Asset quality of banks continues to deteriorate with the end of the restructuring cycle nowhere in sight. On top of the R9,500 crore of loans that seven banks collectively recast in the three months to June, 2013, they are expected to recast another R15,400 crore in Q2FY14. ICICI Bank, the country’s largest private bank, expects to recast over R1,000 crore. For Punjab National Bank(PNB), restructured loans now account for around 10% of total loans. For Central Bank, this ratio is even higher at 13% while for Bank of Baroda (BoB), it is approximately 8%. On a rough reckoning, 20% of restructured loans turn bad.

Recasts via the corporate debt restructuring (CDR) cell went past the R2.5 lakh crore mark at the end of June with R20,000 crore being restructured in Q1FY14 alone. Last year, the CDR cell had restructured loans worth over R76,500 crore.

The bigger portfolio of restructured loans will cost banks more by way of higher provisions and profits; in the final guidelines announced end-May, the central bank had raised the provisioning requirement for all new restructured loans to 5% starting June 1, much higher than the earlier 2.75%. For all standard restructured assets, provisioning will be raised to 5% by 31 March 2016, in a calibrated manner.

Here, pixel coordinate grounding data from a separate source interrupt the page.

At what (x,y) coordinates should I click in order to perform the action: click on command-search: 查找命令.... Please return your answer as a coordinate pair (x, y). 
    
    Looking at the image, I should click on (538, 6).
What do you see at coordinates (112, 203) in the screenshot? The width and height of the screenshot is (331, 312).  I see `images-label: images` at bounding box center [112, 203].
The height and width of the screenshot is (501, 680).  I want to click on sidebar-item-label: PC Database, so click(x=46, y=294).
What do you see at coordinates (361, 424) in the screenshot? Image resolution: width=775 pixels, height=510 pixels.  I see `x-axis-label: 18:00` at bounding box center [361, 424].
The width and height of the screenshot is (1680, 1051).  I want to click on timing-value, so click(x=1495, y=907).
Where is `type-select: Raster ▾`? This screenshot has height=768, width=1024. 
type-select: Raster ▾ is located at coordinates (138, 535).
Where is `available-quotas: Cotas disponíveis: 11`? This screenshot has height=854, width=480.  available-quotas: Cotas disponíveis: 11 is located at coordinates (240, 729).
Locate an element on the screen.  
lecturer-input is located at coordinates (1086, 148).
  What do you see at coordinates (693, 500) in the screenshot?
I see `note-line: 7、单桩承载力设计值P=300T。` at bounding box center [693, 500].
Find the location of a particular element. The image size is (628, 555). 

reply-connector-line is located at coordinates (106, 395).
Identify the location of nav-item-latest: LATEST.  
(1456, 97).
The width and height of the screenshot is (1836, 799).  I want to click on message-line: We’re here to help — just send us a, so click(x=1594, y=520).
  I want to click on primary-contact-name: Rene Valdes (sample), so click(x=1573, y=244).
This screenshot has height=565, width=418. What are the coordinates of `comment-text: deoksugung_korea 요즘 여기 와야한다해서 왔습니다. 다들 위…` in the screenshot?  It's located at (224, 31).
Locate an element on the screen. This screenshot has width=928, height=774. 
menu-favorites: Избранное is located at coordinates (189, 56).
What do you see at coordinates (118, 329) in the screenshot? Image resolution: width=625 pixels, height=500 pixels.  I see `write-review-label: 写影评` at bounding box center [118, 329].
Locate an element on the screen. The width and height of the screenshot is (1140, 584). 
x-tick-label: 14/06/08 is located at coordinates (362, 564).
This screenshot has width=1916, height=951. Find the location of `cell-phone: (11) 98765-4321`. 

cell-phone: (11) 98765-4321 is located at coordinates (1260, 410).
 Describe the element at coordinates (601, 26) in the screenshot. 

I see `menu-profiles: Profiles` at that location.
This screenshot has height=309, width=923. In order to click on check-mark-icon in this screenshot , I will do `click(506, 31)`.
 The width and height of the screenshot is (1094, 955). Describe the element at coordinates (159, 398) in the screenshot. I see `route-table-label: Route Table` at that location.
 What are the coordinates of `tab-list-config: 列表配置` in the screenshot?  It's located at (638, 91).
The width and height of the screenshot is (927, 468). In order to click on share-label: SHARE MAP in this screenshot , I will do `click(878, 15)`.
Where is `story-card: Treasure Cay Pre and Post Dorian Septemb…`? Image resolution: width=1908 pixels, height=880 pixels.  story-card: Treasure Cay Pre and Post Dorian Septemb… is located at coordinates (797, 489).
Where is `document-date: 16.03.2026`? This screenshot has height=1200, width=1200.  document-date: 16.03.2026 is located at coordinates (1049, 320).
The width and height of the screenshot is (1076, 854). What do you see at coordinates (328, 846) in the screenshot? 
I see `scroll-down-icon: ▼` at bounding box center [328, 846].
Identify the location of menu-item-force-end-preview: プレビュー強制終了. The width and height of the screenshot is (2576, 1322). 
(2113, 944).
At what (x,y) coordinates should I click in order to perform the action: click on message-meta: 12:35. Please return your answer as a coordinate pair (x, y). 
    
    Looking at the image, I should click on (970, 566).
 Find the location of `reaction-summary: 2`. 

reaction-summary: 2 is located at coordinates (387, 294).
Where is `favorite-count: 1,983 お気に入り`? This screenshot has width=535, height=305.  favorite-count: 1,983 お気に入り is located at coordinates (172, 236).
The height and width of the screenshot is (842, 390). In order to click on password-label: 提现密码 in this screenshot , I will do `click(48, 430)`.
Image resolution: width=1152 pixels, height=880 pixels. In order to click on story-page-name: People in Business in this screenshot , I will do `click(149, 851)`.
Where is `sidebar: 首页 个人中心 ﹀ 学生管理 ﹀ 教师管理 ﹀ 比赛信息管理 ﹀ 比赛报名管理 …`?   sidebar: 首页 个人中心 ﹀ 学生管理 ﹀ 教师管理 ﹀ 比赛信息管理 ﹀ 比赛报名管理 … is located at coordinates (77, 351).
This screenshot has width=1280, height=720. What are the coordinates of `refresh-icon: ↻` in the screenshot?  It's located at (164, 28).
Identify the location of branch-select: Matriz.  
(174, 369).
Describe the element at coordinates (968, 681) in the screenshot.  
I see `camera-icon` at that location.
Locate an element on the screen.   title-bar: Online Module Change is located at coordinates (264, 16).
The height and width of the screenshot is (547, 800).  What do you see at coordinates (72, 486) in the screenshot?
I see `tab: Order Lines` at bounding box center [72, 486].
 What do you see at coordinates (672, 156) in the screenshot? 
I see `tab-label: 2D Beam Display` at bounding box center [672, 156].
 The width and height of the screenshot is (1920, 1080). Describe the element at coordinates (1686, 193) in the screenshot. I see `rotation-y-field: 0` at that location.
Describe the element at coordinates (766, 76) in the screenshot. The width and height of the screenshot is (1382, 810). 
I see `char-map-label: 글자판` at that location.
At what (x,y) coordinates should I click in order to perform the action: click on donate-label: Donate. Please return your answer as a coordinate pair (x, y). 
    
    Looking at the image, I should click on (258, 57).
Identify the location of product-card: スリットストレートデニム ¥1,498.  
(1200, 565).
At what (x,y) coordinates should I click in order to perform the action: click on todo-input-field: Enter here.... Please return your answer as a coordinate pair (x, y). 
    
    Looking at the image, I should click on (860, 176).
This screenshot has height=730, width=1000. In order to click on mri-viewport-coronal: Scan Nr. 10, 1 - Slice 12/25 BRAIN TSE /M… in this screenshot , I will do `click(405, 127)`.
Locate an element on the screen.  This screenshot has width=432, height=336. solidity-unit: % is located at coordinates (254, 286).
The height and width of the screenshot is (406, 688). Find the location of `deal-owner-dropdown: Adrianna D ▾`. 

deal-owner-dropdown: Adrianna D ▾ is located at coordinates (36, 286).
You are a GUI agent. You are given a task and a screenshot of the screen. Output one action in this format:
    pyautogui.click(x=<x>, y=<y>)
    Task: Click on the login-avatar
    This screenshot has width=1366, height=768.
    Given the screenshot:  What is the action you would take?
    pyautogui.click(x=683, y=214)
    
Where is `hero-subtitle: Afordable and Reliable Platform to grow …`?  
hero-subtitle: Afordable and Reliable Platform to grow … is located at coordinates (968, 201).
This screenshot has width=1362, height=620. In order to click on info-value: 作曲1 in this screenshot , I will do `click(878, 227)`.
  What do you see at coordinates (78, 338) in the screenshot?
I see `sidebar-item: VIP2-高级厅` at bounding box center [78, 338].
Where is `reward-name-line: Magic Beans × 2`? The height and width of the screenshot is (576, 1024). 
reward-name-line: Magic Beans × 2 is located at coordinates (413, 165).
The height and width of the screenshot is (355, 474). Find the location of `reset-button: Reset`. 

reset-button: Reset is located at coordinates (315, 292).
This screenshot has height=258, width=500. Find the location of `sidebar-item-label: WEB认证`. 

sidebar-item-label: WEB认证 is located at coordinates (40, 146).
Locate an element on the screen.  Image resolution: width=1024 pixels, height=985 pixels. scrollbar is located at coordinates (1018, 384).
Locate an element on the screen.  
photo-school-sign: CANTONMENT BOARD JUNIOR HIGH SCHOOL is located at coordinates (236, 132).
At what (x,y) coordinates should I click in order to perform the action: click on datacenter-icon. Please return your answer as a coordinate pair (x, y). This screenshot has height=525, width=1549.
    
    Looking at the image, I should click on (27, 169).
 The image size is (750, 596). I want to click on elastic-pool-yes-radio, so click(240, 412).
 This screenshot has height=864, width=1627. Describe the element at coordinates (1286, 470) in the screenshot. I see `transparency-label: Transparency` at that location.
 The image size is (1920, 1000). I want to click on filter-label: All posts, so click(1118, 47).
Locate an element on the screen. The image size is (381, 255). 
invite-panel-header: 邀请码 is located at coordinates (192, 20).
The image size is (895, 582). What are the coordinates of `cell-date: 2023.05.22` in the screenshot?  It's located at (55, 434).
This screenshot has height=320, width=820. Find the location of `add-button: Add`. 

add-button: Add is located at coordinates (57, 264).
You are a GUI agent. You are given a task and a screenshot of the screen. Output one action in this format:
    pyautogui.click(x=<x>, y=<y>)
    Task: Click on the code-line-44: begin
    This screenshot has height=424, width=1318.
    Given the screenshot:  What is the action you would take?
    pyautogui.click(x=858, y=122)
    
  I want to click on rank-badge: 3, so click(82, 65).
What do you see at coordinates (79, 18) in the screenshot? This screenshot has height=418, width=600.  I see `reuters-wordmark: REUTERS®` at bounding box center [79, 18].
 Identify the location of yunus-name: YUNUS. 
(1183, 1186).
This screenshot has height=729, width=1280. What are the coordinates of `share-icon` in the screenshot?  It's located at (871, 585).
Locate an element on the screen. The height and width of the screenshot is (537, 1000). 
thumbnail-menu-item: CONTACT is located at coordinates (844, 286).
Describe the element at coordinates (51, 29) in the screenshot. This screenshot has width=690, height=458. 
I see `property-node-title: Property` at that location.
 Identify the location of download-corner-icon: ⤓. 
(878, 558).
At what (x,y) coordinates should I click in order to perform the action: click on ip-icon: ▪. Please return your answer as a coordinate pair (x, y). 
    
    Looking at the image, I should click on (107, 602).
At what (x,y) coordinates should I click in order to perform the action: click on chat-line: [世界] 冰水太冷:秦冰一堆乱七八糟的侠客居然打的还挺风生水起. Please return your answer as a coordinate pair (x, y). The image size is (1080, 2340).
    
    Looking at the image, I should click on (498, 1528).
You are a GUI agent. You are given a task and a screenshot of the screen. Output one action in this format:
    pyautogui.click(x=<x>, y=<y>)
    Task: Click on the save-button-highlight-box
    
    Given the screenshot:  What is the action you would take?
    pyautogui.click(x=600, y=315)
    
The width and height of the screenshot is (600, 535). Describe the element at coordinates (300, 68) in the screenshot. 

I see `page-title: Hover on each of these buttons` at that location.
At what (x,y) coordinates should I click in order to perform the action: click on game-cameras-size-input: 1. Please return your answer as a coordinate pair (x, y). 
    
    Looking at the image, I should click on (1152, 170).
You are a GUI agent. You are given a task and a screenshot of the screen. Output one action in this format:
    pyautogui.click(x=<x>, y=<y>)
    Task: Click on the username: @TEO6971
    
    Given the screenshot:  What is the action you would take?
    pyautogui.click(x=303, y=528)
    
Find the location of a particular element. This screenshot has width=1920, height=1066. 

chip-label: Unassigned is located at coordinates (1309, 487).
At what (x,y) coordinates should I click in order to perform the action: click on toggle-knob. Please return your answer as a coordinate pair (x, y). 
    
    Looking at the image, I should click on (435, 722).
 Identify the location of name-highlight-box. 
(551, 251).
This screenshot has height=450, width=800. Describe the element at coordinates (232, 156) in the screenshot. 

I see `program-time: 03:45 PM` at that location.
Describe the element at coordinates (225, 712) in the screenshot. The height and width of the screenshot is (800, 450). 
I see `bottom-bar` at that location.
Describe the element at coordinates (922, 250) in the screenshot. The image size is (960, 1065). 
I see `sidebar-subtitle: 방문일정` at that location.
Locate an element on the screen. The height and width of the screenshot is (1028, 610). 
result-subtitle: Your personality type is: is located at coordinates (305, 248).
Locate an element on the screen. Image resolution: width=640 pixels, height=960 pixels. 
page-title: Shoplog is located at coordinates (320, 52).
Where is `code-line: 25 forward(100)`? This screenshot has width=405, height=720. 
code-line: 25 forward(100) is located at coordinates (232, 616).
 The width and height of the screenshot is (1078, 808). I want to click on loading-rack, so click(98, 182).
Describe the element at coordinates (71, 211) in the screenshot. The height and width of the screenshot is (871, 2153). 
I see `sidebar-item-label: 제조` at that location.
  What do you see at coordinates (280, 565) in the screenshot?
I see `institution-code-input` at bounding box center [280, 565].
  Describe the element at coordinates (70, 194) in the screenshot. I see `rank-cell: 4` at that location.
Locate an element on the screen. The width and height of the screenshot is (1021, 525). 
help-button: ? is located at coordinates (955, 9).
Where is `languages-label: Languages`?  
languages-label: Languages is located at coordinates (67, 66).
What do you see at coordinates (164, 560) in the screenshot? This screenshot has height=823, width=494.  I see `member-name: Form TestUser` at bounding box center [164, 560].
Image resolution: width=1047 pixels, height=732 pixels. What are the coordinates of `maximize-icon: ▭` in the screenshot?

Bankers seem to have no answer to the problem with one corporate after another asking for lenient repayment terms. From GTL which wanted an easier payment schedule for a whopping R16,000 crore to the near-bankrupt Suzlon asking for a recast of R11,000 crore, banks appear to have acceded to almost every request. The recklessness with which banks lent is reflected in the fact that a relatively small company like Electrosteel Steels, which had less than R613 crore turnover in FY13, has an outstanding of R10,000 crore. Jindal Stainless, which reported a loss of R820.8 crore in FY13, had requested for a recast for R9,000 crore. In the queue are Lanco Infra and Bombay Rayon, both of whom want R4,000 crore recast.

“Every time we say restructuring will slow down, we end up doing some more,” said Ashwani Kumar, CMD, Dena Bank, summing up the situation that banks have been facing for a year now. RK Goyal, executive director at Central Bank of India told FE that while he believes most of the restructuring has been completed, given the weak economic environment, asset quality continues to trouble banks.